- PROBLEM TO SOLVE:
Nothing in the entries may change when they are transcribed.

= Beginning of Section =

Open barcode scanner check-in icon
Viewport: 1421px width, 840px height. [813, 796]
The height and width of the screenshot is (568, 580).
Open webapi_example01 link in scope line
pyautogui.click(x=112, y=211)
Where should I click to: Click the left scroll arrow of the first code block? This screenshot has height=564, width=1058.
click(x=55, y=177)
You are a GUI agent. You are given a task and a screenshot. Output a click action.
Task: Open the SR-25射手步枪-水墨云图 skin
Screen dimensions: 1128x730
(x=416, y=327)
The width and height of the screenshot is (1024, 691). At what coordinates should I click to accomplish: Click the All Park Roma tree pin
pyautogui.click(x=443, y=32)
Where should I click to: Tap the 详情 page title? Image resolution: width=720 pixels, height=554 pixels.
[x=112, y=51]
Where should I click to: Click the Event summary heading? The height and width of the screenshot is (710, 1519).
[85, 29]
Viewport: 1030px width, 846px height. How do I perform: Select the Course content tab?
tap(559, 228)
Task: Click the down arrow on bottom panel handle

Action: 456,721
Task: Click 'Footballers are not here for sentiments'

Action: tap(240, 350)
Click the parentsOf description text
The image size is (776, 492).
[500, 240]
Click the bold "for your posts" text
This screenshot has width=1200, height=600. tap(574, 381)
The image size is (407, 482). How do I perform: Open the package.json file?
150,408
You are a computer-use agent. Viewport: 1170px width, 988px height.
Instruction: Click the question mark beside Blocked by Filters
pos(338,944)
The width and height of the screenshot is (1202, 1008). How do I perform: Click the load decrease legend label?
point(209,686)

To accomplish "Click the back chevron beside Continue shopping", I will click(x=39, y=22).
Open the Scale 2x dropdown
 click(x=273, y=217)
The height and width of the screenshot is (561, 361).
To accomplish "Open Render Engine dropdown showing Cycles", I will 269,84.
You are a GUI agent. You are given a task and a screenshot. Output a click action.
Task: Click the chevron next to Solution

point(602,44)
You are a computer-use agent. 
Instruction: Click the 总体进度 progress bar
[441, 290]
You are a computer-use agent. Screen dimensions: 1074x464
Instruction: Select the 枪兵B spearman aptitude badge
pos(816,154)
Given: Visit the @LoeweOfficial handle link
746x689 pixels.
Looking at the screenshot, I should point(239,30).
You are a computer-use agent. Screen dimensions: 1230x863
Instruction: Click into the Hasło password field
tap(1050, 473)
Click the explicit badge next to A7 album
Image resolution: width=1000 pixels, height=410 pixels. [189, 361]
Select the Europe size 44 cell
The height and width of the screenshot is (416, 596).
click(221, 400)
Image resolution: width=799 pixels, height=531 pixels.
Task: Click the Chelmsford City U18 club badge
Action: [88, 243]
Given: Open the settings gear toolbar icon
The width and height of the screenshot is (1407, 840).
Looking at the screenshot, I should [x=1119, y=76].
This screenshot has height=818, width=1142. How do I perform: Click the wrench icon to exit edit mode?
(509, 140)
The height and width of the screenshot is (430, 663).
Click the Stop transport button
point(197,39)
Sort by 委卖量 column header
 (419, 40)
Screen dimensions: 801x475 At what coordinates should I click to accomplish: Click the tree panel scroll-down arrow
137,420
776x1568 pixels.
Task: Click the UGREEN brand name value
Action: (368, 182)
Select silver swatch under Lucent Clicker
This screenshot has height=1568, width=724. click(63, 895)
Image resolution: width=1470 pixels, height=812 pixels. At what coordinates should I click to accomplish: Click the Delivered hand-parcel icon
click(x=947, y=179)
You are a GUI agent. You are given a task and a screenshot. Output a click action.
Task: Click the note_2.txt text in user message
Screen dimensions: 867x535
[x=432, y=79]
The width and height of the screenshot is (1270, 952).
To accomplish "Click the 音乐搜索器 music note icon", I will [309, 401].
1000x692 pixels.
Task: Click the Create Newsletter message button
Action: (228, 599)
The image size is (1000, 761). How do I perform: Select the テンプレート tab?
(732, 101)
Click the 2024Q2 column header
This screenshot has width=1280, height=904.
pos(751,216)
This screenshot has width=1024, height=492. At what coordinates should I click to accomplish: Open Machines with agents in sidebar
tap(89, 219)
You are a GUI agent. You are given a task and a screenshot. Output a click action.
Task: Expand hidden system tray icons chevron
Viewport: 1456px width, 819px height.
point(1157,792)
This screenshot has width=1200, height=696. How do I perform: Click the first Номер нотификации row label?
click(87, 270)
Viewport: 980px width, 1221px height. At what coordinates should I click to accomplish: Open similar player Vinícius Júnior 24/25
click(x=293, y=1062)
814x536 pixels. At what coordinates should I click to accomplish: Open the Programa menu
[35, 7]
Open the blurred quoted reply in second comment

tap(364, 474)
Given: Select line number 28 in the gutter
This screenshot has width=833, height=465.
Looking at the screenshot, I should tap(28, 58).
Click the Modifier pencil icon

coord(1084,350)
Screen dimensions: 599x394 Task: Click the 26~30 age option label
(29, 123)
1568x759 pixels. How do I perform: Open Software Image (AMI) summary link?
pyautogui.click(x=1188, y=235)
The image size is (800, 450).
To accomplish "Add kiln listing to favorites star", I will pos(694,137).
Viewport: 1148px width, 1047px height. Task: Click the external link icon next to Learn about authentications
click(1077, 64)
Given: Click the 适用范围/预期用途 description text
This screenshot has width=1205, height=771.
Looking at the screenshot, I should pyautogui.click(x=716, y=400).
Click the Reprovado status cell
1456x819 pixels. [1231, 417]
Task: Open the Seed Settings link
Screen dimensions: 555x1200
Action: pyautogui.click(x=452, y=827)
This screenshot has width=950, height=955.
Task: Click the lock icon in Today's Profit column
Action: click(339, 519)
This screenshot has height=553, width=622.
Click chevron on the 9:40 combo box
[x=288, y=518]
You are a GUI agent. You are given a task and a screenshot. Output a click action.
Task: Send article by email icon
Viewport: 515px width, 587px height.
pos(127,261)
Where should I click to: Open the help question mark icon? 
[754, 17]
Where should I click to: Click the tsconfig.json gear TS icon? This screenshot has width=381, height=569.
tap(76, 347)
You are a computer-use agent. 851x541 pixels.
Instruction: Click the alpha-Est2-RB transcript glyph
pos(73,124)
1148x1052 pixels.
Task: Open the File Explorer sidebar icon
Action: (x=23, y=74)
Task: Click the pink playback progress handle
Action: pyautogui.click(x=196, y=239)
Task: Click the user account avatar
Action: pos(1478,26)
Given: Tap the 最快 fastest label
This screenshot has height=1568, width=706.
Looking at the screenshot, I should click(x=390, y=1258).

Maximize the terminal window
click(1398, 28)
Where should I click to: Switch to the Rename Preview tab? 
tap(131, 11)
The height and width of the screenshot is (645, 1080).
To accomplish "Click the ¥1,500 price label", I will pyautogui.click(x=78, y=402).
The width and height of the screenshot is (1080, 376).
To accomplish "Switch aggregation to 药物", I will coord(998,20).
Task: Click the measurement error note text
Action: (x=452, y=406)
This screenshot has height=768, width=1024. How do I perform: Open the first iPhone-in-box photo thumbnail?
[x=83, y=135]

= End of Section =

- FINISHED EXERCISE:
Open barcode scanner check-in icon
Viewport: 1421px width, 840px height. [813, 796]
The height and width of the screenshot is (568, 580).
Open webapi_example01 link in scope line
pyautogui.click(x=112, y=211)
Where should I click to: Click the left scroll arrow of the first code block? This screenshot has height=564, width=1058.
click(x=55, y=177)
You are a GUI agent. You are given a task and a screenshot. Output a click action.
Task: Open the SR-25射手步枪-水墨云图 skin
Screen dimensions: 1128x730
(x=416, y=327)
The width and height of the screenshot is (1024, 691). At what coordinates should I click to accomplish: Click the All Park Roma tree pin
pyautogui.click(x=443, y=32)
Where should I click to: Tap the 详情 page title? Image resolution: width=720 pixels, height=554 pixels.
[x=112, y=51]
Where should I click to: Click the Event summary heading? The height and width of the screenshot is (710, 1519).
[85, 29]
Viewport: 1030px width, 846px height. How do I perform: Select the Course content tab?
tap(559, 228)
Task: Click the down arrow on bottom panel handle

Action: 456,721
Task: Click 'Footballers are not here for sentiments'

Action: tap(240, 350)
Click the parentsOf description text
The image size is (776, 492).
[500, 240]
Click the bold "for your posts" text
This screenshot has width=1200, height=600. tap(574, 381)
The image size is (407, 482). How do I perform: Open the package.json file?
150,408
You are a computer-use agent. Viewport: 1170px width, 988px height.
Instruction: Click the question mark beside Blocked by Filters
pos(338,944)
The width and height of the screenshot is (1202, 1008). How do I perform: Click the load decrease legend label?
point(209,686)

To accomplish "Click the back chevron beside Continue shopping", I will click(x=39, y=22).
Open the Scale 2x dropdown
 click(x=273, y=217)
The height and width of the screenshot is (561, 361).
To accomplish "Open Render Engine dropdown showing Cycles", I will 269,84.
You are a GUI agent. You are given a task and a screenshot. Output a click action.
Task: Click the chevron next to Solution

point(602,44)
You are a computer-use agent. 
Instruction: Click the 总体进度 progress bar
[441, 290]
You are a computer-use agent. Screen dimensions: 1074x464
Instruction: Select the 枪兵B spearman aptitude badge
pos(816,154)
Given: Visit the @LoeweOfficial handle link
746x689 pixels.
Looking at the screenshot, I should point(239,30).
You are a computer-use agent. Screen dimensions: 1230x863
Instruction: Click into the Hasło password field
tap(1050, 473)
Click the explicit badge next to A7 album
Image resolution: width=1000 pixels, height=410 pixels. [189, 361]
Select the Europe size 44 cell
The height and width of the screenshot is (416, 596).
click(221, 400)
Image resolution: width=799 pixels, height=531 pixels.
Task: Click the Chelmsford City U18 club badge
Action: [88, 243]
Given: Open the settings gear toolbar icon
The width and height of the screenshot is (1407, 840).
Looking at the screenshot, I should [x=1119, y=76].
This screenshot has height=818, width=1142. How do I perform: Click the wrench icon to exit edit mode?
(509, 140)
The height and width of the screenshot is (430, 663).
Click the Stop transport button
point(197,39)
Sort by 委卖量 column header
 (419, 40)
Screen dimensions: 801x475 At what coordinates should I click to accomplish: Click the tree panel scroll-down arrow
137,420
776x1568 pixels.
Task: Click the UGREEN brand name value
Action: (368, 182)
Select silver swatch under Lucent Clicker
This screenshot has height=1568, width=724. click(63, 895)
Image resolution: width=1470 pixels, height=812 pixels. At what coordinates should I click to accomplish: Click the Delivered hand-parcel icon
click(x=947, y=179)
You are a GUI agent. You are given a task and a screenshot. Output a click action.
Task: Click the note_2.txt text in user message
Screen dimensions: 867x535
[x=432, y=79]
The width and height of the screenshot is (1270, 952).
To accomplish "Click the 音乐搜索器 music note icon", I will [309, 401].
1000x692 pixels.
Task: Click the Create Newsletter message button
Action: (228, 599)
The image size is (1000, 761). How do I perform: Select the テンプレート tab?
(732, 101)
Click the 2024Q2 column header
This screenshot has width=1280, height=904.
pos(751,216)
This screenshot has width=1024, height=492. At what coordinates should I click to accomplish: Open Machines with agents in sidebar
tap(89, 219)
You are a GUI agent. You are given a task and a screenshot. Output a click action.
Task: Expand hidden system tray icons chevron
Viewport: 1456px width, 819px height.
point(1157,792)
This screenshot has width=1200, height=696. How do I perform: Click the first Номер нотификации row label?
click(87, 270)
Viewport: 980px width, 1221px height. At what coordinates should I click to accomplish: Open similar player Vinícius Júnior 24/25
click(x=293, y=1062)
814x536 pixels. At what coordinates should I click to accomplish: Open the Programa menu
[35, 7]
Open the blurred quoted reply in second comment

tap(364, 474)
Given: Select line number 28 in the gutter
This screenshot has width=833, height=465.
Looking at the screenshot, I should tap(28, 58).
Click the Modifier pencil icon

coord(1084,350)
Screen dimensions: 599x394 Task: Click the 26~30 age option label
(29, 123)
1568x759 pixels. How do I perform: Open Software Image (AMI) summary link?
pyautogui.click(x=1188, y=235)
The image size is (800, 450).
To accomplish "Add kiln listing to favorites star", I will pos(694,137).
Viewport: 1148px width, 1047px height. Task: Click the external link icon next to Learn about authentications
click(1077, 64)
Given: Click the 适用范围/预期用途 description text
This screenshot has width=1205, height=771.
Looking at the screenshot, I should pyautogui.click(x=716, y=400).
Click the Reprovado status cell
1456x819 pixels. [1231, 417]
Task: Open the Seed Settings link
Screen dimensions: 555x1200
Action: pyautogui.click(x=452, y=827)
This screenshot has width=950, height=955.
Task: Click the lock icon in Today's Profit column
Action: click(339, 519)
This screenshot has height=553, width=622.
Click chevron on the 9:40 combo box
[x=288, y=518]
You are a GUI agent. You are given a task and a screenshot. Output a click action.
Task: Send article by email icon
Viewport: 515px width, 587px height.
pos(127,261)
Where should I click to: Open the help question mark icon? 
[754, 17]
Where should I click to: Click the tsconfig.json gear TS icon? This screenshot has width=381, height=569.
tap(76, 347)
You are a computer-use agent. 851x541 pixels.
Instruction: Click the alpha-Est2-RB transcript glyph
pos(73,124)
1148x1052 pixels.
Task: Open the File Explorer sidebar icon
Action: (x=23, y=74)
Task: Click the pink playback progress handle
Action: pyautogui.click(x=196, y=239)
Task: Click the user account avatar
Action: pos(1478,26)
Given: Tap the 最快 fastest label
This screenshot has height=1568, width=706.
Looking at the screenshot, I should click(x=390, y=1258).

Maximize the terminal window
click(1398, 28)
Where should I click to: Switch to the Rename Preview tab? 
tap(131, 11)
The height and width of the screenshot is (645, 1080).
To accomplish "Click the ¥1,500 price label", I will pyautogui.click(x=78, y=402).
The width and height of the screenshot is (1080, 376).
To accomplish "Switch aggregation to 药物", I will coord(998,20).
Task: Click the measurement error note text
Action: (x=452, y=406)
This screenshot has height=768, width=1024. How do I perform: Open the first iPhone-in-box photo thumbnail?
[x=83, y=135]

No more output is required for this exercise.